The company said the fresh capital will be used to accelerate product development, expand its engineering and go-to-market teams, and support rising demand from large enterprise customers.
What Resolve AI does
Founded by observability pioneers Spiros Xanthos and Mayank Agarwal, Resolve AI is building what it calls an AI-powered production engineer for modern software teams. The founders were early contributors to OpenTelemetry and previously built and sold companies to Splunk and VMware.
The US company focuses on autonomous Site Reliability Engineering (SRE). Its platform monitors complex cloud environments such as AWS and Kubernetes, investigates production incidents, finds root causes, and recommends or automatically executes fixes.
Instead of relying on static rules, the system builds a live knowledge graph of how a company’s infrastructure actually works and uses AI agents to reason across logs, metrics, deployments, and configuration changes.
“In most companies, the hardest part of software engineering isn’t writing code. It’s running production,” said co-founder Spiros Xanthos. “We started Resolve AI a little over a year ago to help engineers debug and operate production systems. Today, our agents are already running in production at some of the world’s largest technology and financial services companies.”
Why does the problem matter?
As software systems grow more complex, outages often span multiple tools and services. Diagnosing issues can pull large teams into long incident calls, slowing down development and increasing costs.
The company aims to reduce this operational burden by letting AI agents handle much of the investigation work while keeping humans in control of final decisions.
According to the company, customers are already seeing a measurable impact. Coinbase has reported a 72% reduction in time spent investigating critical incidents, while Zscaler has reduced the number of engineers required per incident by 30%.
Other customers include DoorDash, Salesforce, MongoDB, and MSCI.
What’s next?
The US company plans to focus on three main areas with the new funding: advancing its AI research for software engineering, deepening product capabilities across the production stack, and expanding customer support for global enterprise deployments.

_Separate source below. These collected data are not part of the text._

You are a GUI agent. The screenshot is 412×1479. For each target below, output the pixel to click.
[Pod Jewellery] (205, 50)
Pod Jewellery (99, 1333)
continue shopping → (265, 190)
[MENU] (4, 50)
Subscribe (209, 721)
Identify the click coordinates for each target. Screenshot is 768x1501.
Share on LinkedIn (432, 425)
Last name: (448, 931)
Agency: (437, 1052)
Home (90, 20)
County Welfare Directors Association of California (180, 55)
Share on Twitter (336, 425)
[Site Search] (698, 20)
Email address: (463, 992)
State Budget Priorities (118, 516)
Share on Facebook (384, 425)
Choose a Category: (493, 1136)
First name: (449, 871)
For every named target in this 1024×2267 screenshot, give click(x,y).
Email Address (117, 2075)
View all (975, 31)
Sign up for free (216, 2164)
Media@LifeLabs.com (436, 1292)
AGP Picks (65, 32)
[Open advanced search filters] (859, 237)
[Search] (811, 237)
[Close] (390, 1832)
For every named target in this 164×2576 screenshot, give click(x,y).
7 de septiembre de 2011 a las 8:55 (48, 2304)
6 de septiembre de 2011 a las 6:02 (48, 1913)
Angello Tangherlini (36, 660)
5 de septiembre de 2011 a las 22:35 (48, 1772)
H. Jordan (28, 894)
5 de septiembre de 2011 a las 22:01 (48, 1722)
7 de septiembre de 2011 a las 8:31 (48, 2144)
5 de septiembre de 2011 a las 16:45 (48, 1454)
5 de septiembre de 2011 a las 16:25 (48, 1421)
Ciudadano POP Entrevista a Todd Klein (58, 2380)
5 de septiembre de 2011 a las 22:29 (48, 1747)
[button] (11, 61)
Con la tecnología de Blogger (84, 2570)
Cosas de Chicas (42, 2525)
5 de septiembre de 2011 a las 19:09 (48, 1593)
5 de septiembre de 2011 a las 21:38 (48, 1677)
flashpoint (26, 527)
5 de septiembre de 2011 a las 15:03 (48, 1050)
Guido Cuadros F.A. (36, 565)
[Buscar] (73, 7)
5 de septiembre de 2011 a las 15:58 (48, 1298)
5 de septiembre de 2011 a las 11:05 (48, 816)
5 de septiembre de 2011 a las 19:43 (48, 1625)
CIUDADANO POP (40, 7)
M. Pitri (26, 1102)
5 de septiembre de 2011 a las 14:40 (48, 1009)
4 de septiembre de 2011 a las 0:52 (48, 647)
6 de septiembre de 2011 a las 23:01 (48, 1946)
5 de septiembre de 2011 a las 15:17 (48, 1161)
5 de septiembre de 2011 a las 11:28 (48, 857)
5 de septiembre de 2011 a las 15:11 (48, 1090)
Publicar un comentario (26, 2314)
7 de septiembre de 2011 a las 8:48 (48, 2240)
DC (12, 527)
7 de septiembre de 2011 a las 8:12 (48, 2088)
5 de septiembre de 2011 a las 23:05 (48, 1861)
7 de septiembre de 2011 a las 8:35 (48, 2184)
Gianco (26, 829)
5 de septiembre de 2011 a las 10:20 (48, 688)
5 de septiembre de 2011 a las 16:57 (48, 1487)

Today, the platform works alongside engineers in tools like Slack, Microsoft Teams, and the terminal. The long-term goal is to help prevent production issues before users ever notice them.
“Our belief is simple,” said Agarwal. “The teams that win in the AI era won’t just be the ones that ship code fastest. They’ll be the ones who can run what they build reliably at scale. This funding allows us to keep pushing toward that future.”